EXTRACT PROVIDED:
Posts Tagged ‘shopping mysteries’

Open-Back Boots

Wednesday, March 9th, 2011

I was going to pose the question, “These boots would be good for ___”, but Net-a-porter has already explained it!

“LD Tuttle’s open-back taupe leather boots exude directional downtown cool.”

So the mystery is solved.  They are good for for exuding directional downtown cool. I never would have guessed in a million years!

Net-a-porter $550

Lace Peplum Shorts

Tuesday, March 1st, 2011

I would pay $1,595 for these shorts if ___________.

Jen Kao at Shopbop.

Brand Whore

Saturday, April 3rd, 2010

I don’t want a red leather jacket (a miracle!) but when I saw pictures of the Zac Posen for Target stuff, I thought the jacket might be worth looking at.

The only reason I became interested is the name Zac Posen, which connotes luxury.  I know for certain that if this same jacket was by Guess or Free People I wouldn’t give it a moment of consideration.

Not only am I a brand whore, evidently, but I also have irrational biases against certain brands. If I saw the cutest shoes in the entire world but they were by Jessica Simpson, there’s no fucking way I’d buy them. Same for shoes by Coach. Coach shoes just kill me. Their logo just seems tragic somehow.

It’s not because the brands are cheap, either. I couldn’t buy anything by Haute Hippie, and that shit is really expensive. I wouldn’t buy jeans by Current-Elliot or True Religiion, and I don’t even know why! I just resent those brands.

Shopping is full of weird subliminal triggers. For me, it can be the sound of the name or the look of an ad that puts me off a whole brand, permanently.

Do you have an irrational brand bias? Or are you above this kind of shit?

Very Special Jeans

Saturday, January 23rd, 2010

Douche Bag??  Someone has some explaining to do.

The Wrong Color

Wednesday, October 28th, 2009

donkey-coloured-dress

I couldn’t help admiring this dress until I read the description. “Black and donkey coloured long-sleeved knit dress…

The attached sweater thing looks kind of mauve, doesn’t it? What color is “donkey coloured,” anyway?

Many hundreds of years ago, when I was a script reader, I had to read a non-fiction book about a small town doctor who was accused of molesting several female patients. During the trial, a prim witness was asked to describe the color of the doctor’s penis. Flustered and embarrassed, she sputtered: “It was penis colored!”

Penises, donkeys, this dress is dead to me.

Why Did I buy This #2

Wednesday, August 13th, 2008

Remember that first Why Did I Buy This? I ended up giving that item away. This time, I’m hoping to keep my purchase, however baffling, and actually wear it.

I never wear frilly things or sheer things, or things with crap all over it, so why did I buy this shirt? It may have been on sale, but that doesn’t explain it. It’s by Rebecca Taylor, and it has a sewn-in silk camisole. When I tried to put it on, I had to keep starting all over again. You have to synchronize the inner and outer shirts as you stick your arms through.  I didn’t study that in college, so how I am supposed to know how to do it?

The stuff on it is like little silk petals and crystal things.

What can I wear with this, and still feel like me?

High-waisted wide-leg jeans? Narrow jeans? Black jeans? The black McQ pencil skirt that I’ll never wear because it’s too uncomfortable? What about footwear?

Help me work with this, you fashion girls!

Items from a data source
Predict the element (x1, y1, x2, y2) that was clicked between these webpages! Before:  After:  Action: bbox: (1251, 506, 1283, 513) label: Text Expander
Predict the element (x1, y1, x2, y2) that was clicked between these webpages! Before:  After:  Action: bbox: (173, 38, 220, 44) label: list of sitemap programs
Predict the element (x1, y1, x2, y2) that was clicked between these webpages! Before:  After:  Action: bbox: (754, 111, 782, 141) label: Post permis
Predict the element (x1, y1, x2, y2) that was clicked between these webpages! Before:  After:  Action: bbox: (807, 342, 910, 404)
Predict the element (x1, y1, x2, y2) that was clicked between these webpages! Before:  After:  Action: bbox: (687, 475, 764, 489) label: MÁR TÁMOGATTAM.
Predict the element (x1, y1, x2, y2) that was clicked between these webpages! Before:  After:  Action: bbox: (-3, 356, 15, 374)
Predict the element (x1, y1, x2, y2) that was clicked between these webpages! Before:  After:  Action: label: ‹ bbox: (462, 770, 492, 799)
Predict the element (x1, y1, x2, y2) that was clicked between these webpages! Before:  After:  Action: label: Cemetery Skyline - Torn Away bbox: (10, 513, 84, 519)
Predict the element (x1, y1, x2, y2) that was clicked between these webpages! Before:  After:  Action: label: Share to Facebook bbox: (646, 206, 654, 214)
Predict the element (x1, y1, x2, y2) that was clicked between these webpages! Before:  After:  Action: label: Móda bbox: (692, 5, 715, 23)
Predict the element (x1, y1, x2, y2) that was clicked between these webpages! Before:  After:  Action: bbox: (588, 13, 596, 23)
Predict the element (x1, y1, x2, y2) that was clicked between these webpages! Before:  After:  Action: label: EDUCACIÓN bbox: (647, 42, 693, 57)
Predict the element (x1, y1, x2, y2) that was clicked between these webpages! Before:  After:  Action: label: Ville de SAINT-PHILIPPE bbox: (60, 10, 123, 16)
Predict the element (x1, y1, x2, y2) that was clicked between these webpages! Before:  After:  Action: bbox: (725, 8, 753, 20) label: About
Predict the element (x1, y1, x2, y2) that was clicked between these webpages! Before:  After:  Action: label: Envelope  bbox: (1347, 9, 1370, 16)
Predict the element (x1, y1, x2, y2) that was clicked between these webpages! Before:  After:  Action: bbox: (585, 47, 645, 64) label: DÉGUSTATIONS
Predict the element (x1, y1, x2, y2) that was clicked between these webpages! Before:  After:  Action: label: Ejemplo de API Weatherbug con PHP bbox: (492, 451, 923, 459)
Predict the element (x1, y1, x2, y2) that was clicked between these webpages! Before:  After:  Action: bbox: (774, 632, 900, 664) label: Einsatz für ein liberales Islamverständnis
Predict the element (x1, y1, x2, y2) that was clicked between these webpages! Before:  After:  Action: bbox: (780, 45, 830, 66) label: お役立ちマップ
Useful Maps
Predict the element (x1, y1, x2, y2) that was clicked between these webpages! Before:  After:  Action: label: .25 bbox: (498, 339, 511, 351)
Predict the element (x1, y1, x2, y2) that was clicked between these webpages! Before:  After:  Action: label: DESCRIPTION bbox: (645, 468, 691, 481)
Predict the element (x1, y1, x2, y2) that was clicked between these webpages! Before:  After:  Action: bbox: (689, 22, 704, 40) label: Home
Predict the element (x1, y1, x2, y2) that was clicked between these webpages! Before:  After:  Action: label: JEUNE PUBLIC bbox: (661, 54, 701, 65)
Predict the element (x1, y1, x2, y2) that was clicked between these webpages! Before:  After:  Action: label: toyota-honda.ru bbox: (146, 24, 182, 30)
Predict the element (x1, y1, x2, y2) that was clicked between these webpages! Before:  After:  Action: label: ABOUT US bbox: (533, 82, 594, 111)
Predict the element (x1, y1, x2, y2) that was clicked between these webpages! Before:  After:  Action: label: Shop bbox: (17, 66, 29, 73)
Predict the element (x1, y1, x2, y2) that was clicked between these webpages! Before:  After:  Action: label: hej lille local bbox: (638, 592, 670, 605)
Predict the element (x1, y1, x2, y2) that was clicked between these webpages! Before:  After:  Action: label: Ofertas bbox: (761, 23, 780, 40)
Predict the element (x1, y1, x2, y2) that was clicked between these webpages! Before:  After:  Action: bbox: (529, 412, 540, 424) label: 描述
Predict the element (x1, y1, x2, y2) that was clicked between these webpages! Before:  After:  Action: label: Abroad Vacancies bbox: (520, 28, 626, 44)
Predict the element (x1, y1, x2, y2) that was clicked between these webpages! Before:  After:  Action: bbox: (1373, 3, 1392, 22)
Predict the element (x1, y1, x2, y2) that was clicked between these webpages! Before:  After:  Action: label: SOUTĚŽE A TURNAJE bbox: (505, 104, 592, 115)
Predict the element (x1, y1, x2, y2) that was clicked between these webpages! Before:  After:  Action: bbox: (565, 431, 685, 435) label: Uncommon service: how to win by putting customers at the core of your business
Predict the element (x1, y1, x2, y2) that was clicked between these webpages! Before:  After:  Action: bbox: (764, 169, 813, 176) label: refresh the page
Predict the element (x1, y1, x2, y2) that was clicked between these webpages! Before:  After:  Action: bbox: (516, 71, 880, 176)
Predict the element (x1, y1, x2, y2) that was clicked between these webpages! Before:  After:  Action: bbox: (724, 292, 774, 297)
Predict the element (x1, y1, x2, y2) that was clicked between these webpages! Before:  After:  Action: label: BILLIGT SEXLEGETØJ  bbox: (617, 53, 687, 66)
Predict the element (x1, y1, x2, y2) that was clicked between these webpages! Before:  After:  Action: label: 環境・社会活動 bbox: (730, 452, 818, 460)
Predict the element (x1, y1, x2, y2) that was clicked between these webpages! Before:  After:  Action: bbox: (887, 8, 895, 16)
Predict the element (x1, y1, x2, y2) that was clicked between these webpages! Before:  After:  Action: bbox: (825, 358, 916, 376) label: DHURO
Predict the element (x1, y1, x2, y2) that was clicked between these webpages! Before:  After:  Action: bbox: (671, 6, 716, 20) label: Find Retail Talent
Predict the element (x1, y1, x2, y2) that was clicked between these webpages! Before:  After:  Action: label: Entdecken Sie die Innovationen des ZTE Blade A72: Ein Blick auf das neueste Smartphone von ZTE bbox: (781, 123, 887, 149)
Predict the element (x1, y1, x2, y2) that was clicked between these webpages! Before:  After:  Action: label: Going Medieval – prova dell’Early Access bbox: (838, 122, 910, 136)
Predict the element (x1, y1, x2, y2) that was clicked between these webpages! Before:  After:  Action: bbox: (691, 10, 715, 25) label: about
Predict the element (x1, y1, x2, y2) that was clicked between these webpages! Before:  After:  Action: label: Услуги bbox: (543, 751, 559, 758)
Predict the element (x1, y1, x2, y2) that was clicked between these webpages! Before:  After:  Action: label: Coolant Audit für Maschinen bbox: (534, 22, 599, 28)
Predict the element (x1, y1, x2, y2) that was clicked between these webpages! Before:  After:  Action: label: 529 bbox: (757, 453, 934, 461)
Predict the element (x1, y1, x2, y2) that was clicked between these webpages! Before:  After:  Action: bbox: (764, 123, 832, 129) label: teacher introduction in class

INSTRUCTIONS FOR THE TASK:
Can you give the blog posts again from "Posts Tagged ‘shopping" to "already explained it!" with "Neiman Marcus" substituted for "Net-a-porter"?

ANSWER SECTION:
Posts Tagged ‘shopping mysteries’

Open-Back Boots

Wednesday, March 9th, 2011

I was going to pose the question, “These boots would be good for ___”, but Neiman Marcus has already explained it!